Protein kinase C δ regulates the depletion of actin at the immunological synapse required for polarized exosome secretion by T cells

Abstract

Multivesicular bodies (MVB) are endocytic compartments that enclose intraluminal vesicles (ILVs) formed by inward budding from the limiting membrane of endosomes. In T lymphocytes, ILVs are secreted as Fas ligand-bearing, pro-apoptotic exosomes following T cell receptor (TCR)-induced fusion of MVB with the plasma membrane at the immune synapse (IS). In this study we show that protein kinase C δ (PKC δ ), a novel PKC isotype activated by diacylglycerol (DAG), regulates TCR-controlled MVB polarization toward the IS and exosome secretion. Concomitantly, we demonstrate that PKC δ -interfered T lymphocytes are defective in activation-induced cell death.
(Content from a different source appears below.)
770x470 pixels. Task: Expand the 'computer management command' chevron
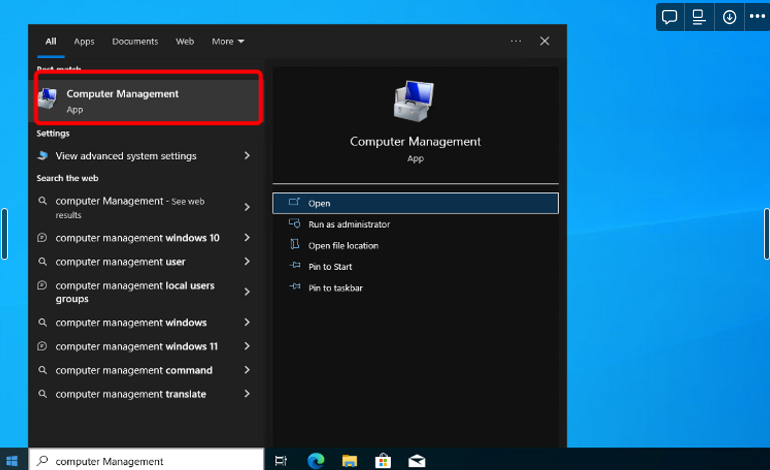(247, 370)
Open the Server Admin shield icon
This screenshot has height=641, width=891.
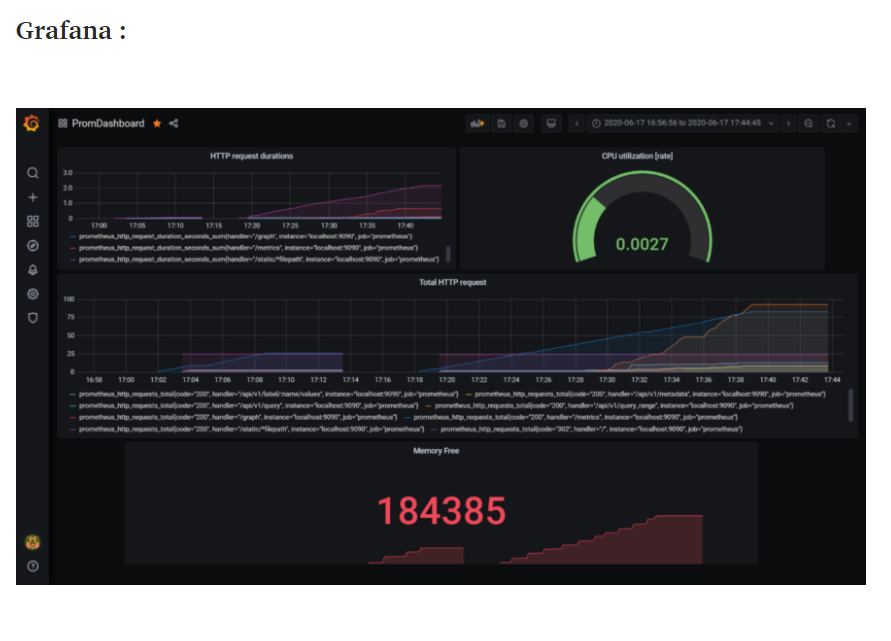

Using a DAG sensor based on the C1 DAG-binding domain of PKC δ and a GFP-PKC δ chimera, we reveal that T lymphocyte activation enhances DAG levels at the MVB endomembranes which mediates the association of PKC δ to MVB. Spatiotemporal reorganization of F-actin at the IS is inhibited in PKC δ -interfered T lymphocytes. Therefore, we propose PKC δ as a DAG effector that regulates the actin reorganization necessary for MVB traffic and exosome secretion.